The government's draft National Planning Policy Framework (NPPF) aims to make planning laws simpler, reducing more than 1,000 pages of policy to just 52.
But the inclusion of a "presumption in favour of sustainable development" has raised fears for protected land, with campaigners claiming it would lead to the "concreting over" of the Green Belt.
Soubry denied the shake-up would change the "special protection afforded to the Green Belt" - and blamed "a high level of scaremongering" for any confusion.
"Our Green Belts are our green lungs, spaces.
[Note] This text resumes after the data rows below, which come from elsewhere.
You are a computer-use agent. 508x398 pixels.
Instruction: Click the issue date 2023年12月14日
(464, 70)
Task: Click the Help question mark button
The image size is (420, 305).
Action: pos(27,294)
They are open spaces enjoyed by all," she said.
"The Green Belt defines communities; as it halts urban growth it keeps the identity of towns, villages and cities."
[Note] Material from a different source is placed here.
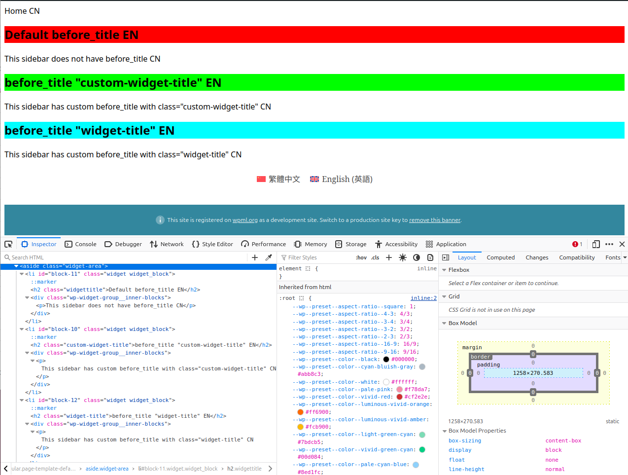628x475 pixels.
Task: Collapse the aside widget-area node
Action: [16, 266]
She said the NPPF, coupled with the coalition's Localism Bill, would give residents greater power of veto over major planning decisions.
Soubry went on to call for a revolution in how the government built the homes that population forecasters claim are needed.
But she added: "Sustainable development isn't just about building more homes and houses.
"It's also about bringing more jobs in, it's about enhancing our environment - whether that's cleaning up sites so that homes maybe built there, or indeed businesses maybe regenerated on those sites.
"It's this imaginative approach that we need and I think that lies at the heart of sustainable development."
Bill Esterson (Lab, Sefton Central) pressed for more house building, telling MPs: "People need to live somewhere, but that cannot be at the expense of concreting over the countryside."
He said local authorities need to know what numbers are needed, so that councils such as Sefton, which is drawing up its core strategy at the moment, can determine within the strategy whether there is even a need to look at the green belt.
Shadow local government minister Jack Dromey urged the government to protect the Green Belt and direct more building on brownfield sites.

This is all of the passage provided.